### RECORDED INFORMATION:
--- begin ---
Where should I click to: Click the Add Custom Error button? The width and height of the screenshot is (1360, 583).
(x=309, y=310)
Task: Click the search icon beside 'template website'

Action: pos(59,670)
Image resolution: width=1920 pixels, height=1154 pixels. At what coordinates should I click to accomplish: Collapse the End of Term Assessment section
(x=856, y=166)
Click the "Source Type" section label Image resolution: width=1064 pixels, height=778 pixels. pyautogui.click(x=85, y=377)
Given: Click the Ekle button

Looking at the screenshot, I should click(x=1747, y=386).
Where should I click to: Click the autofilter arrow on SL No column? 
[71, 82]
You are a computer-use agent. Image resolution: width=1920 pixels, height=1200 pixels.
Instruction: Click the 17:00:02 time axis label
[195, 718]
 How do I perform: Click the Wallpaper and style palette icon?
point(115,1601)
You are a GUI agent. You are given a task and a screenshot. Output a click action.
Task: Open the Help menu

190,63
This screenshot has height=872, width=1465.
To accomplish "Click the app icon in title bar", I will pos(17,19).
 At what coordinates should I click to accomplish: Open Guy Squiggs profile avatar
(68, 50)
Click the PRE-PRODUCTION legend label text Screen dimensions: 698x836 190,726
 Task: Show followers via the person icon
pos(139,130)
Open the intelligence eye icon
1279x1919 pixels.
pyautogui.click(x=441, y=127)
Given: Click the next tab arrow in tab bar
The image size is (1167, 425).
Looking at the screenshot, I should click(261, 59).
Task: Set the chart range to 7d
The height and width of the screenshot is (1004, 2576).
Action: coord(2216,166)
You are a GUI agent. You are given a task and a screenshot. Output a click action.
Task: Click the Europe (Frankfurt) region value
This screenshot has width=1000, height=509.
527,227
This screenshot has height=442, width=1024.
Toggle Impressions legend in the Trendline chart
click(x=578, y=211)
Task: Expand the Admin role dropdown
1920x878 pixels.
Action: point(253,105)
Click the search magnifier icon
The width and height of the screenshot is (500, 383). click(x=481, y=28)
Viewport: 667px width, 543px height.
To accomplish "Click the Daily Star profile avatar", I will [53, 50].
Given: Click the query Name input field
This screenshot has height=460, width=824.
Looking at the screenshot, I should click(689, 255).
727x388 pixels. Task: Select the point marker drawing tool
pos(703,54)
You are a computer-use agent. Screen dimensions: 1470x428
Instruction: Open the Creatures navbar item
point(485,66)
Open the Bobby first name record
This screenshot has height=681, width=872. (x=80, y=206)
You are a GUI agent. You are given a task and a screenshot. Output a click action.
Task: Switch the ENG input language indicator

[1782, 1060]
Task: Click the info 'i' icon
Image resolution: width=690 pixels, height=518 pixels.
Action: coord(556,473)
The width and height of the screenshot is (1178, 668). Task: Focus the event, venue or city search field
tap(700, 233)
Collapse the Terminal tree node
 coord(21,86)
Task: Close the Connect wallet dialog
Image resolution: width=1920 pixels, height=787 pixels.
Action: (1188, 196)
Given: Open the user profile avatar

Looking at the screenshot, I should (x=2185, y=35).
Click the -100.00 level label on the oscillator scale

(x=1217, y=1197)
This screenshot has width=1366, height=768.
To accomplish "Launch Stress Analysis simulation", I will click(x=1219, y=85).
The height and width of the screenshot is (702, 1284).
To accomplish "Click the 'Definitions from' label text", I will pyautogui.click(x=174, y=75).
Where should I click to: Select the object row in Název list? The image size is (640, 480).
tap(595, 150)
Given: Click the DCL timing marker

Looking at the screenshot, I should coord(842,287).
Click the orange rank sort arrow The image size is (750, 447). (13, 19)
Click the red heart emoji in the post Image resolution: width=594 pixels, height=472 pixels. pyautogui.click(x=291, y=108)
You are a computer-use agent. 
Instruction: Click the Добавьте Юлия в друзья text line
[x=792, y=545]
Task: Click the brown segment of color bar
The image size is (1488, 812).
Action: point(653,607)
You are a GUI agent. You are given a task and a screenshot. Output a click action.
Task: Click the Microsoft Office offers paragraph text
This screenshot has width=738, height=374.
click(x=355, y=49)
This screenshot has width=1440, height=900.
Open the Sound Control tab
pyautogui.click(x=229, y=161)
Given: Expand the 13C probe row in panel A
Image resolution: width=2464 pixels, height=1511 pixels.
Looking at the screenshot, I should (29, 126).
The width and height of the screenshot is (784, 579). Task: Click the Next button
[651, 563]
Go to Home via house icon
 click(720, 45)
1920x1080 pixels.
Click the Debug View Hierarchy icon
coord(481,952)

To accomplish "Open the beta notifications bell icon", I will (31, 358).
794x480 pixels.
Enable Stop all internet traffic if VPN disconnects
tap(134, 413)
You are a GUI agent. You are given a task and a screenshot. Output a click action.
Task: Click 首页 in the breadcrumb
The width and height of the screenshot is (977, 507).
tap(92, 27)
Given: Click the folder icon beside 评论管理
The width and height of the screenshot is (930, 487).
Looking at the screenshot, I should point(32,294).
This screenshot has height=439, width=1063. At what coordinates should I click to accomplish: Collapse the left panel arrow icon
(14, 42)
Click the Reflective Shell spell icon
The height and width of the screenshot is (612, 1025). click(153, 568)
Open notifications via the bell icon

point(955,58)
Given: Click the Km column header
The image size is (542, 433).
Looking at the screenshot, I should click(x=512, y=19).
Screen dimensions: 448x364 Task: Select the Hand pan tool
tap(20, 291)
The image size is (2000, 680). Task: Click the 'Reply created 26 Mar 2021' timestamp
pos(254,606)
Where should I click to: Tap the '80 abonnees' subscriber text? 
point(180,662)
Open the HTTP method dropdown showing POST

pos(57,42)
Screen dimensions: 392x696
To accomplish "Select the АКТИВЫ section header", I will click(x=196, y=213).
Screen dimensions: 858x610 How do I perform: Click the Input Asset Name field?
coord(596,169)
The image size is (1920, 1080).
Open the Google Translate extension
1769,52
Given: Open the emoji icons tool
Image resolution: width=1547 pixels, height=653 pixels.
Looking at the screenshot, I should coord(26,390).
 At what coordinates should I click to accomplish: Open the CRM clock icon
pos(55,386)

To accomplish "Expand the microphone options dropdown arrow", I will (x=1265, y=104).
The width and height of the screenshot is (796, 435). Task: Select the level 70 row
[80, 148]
--- end ---
### WHAT IS NEEDED:
Repeat all the records above, swapping every "GUI agent" for "desktop agent" and leaving everything else unchanged.

### TASK SOLUTION:
Where should I click to: Click the Add Custom Error button? The width and height of the screenshot is (1360, 583).
(x=309, y=310)
Task: Click the search icon beside 'template website'

Action: pos(59,670)
Image resolution: width=1920 pixels, height=1154 pixels. At what coordinates should I click to accomplish: Collapse the End of Term Assessment section
(x=856, y=166)
Click the "Source Type" section label Image resolution: width=1064 pixels, height=778 pixels. pyautogui.click(x=85, y=377)
Given: Click the Ekle button

Looking at the screenshot, I should click(x=1747, y=386).
Where should I click to: Click the autofilter arrow on SL No column? 
[71, 82]
You are a computer-use agent. Image resolution: width=1920 pixels, height=1200 pixels.
Instruction: Click the 17:00:02 time axis label
[195, 718]
 How do I perform: Click the Wallpaper and style palette icon?
point(115,1601)
You are a desktop agent. You are given a task and a screenshot. Output a click action.
Task: Open the Help menu

190,63
This screenshot has height=872, width=1465.
To accomplish "Click the app icon in title bar", I will pos(17,19).
 At what coordinates should I click to accomplish: Open Guy Squiggs profile avatar
(68, 50)
Click the PRE-PRODUCTION legend label text Screen dimensions: 698x836 190,726
 Task: Show followers via the person icon
pos(139,130)
Open the intelligence eye icon
1279x1919 pixels.
pyautogui.click(x=441, y=127)
Given: Click the next tab arrow in tab bar
The image size is (1167, 425).
Looking at the screenshot, I should click(261, 59).
Task: Set the chart range to 7d
The height and width of the screenshot is (1004, 2576).
Action: coord(2216,166)
You are a desktop agent. You are given a task and a screenshot. Output a click action.
Task: Click the Europe (Frankfurt) region value
This screenshot has width=1000, height=509.
527,227
This screenshot has height=442, width=1024.
Toggle Impressions legend in the Trendline chart
click(x=578, y=211)
Task: Expand the Admin role dropdown
1920x878 pixels.
Action: point(253,105)
Click the search magnifier icon
The width and height of the screenshot is (500, 383). click(x=481, y=28)
Viewport: 667px width, 543px height.
To accomplish "Click the Daily Star profile avatar", I will [53, 50].
Given: Click the query Name input field
This screenshot has height=460, width=824.
Looking at the screenshot, I should click(689, 255).
727x388 pixels. Task: Select the point marker drawing tool
pos(703,54)
You are a computer-use agent. Screen dimensions: 1470x428
Instruction: Open the Creatures navbar item
point(485,66)
Open the Bobby first name record
This screenshot has height=681, width=872. (x=80, y=206)
You are a desktop agent. You are given a task and a screenshot. Output a click action.
Task: Switch the ENG input language indicator

[1782, 1060]
Task: Click the info 'i' icon
Image resolution: width=690 pixels, height=518 pixels.
Action: coord(556,473)
The width and height of the screenshot is (1178, 668). Task: Focus the event, venue or city search field
tap(700, 233)
Collapse the Terminal tree node
 coord(21,86)
Task: Close the Connect wallet dialog
Image resolution: width=1920 pixels, height=787 pixels.
Action: (1188, 196)
Given: Open the user profile avatar

Looking at the screenshot, I should (x=2185, y=35).
Click the -100.00 level label on the oscillator scale

(x=1217, y=1197)
This screenshot has width=1366, height=768.
To accomplish "Launch Stress Analysis simulation", I will click(x=1219, y=85).
The height and width of the screenshot is (702, 1284).
To accomplish "Click the 'Definitions from' label text", I will pyautogui.click(x=174, y=75).
Where should I click to: Select the object row in Název list? The image size is (640, 480).
tap(595, 150)
Given: Click the DCL timing marker

Looking at the screenshot, I should coord(842,287).
Click the orange rank sort arrow The image size is (750, 447). (13, 19)
Click the red heart emoji in the post Image resolution: width=594 pixels, height=472 pixels. pyautogui.click(x=291, y=108)
You are a computer-use agent. 
Instruction: Click the Добавьте Юлия в друзья text line
[x=792, y=545]
Task: Click the brown segment of color bar
The image size is (1488, 812).
Action: point(653,607)
You are a desktop agent. You are given a task and a screenshot. Output a click action.
Task: Click the Microsoft Office offers paragraph text
This screenshot has width=738, height=374.
click(x=355, y=49)
This screenshot has width=1440, height=900.
Open the Sound Control tab
pyautogui.click(x=229, y=161)
Given: Expand the 13C probe row in panel A
Image resolution: width=2464 pixels, height=1511 pixels.
Looking at the screenshot, I should (29, 126).
The width and height of the screenshot is (784, 579). Task: Click the Next button
[651, 563]
Go to Home via house icon
 click(720, 45)
1920x1080 pixels.
Click the Debug View Hierarchy icon
coord(481,952)

To accomplish "Open the beta notifications bell icon", I will (31, 358).
794x480 pixels.
Enable Stop all internet traffic if VPN disconnects
tap(134, 413)
You are a desktop agent. You are given a task and a screenshot. Output a click action.
Task: Click 首页 in the breadcrumb
The width and height of the screenshot is (977, 507).
tap(92, 27)
Given: Click the folder icon beside 评论管理
The width and height of the screenshot is (930, 487).
Looking at the screenshot, I should point(32,294).
This screenshot has height=439, width=1063. At what coordinates should I click to accomplish: Collapse the left panel arrow icon
(14, 42)
Click the Reflective Shell spell icon
The height and width of the screenshot is (612, 1025). click(153, 568)
Open notifications via the bell icon

point(955,58)
Given: Click the Km column header
The image size is (542, 433).
Looking at the screenshot, I should click(x=512, y=19).
Screen dimensions: 448x364 Task: Select the Hand pan tool
tap(20, 291)
The image size is (2000, 680). Task: Click the 'Reply created 26 Mar 2021' timestamp
pos(254,606)
Where should I click to: Tap the '80 abonnees' subscriber text? 
point(180,662)
Open the HTTP method dropdown showing POST

pos(57,42)
Screen dimensions: 392x696
To accomplish "Select the АКТИВЫ section header", I will click(x=196, y=213).
Screen dimensions: 858x610 How do I perform: Click the Input Asset Name field?
coord(596,169)
The image size is (1920, 1080).
Open the Google Translate extension
1769,52
Given: Open the emoji icons tool
Image resolution: width=1547 pixels, height=653 pixels.
Looking at the screenshot, I should coord(26,390).
 At what coordinates should I click to accomplish: Open the CRM clock icon
pos(55,386)

To accomplish "Expand the microphone options dropdown arrow", I will (x=1265, y=104).
The width and height of the screenshot is (796, 435). Task: Select the level 70 row
[80, 148]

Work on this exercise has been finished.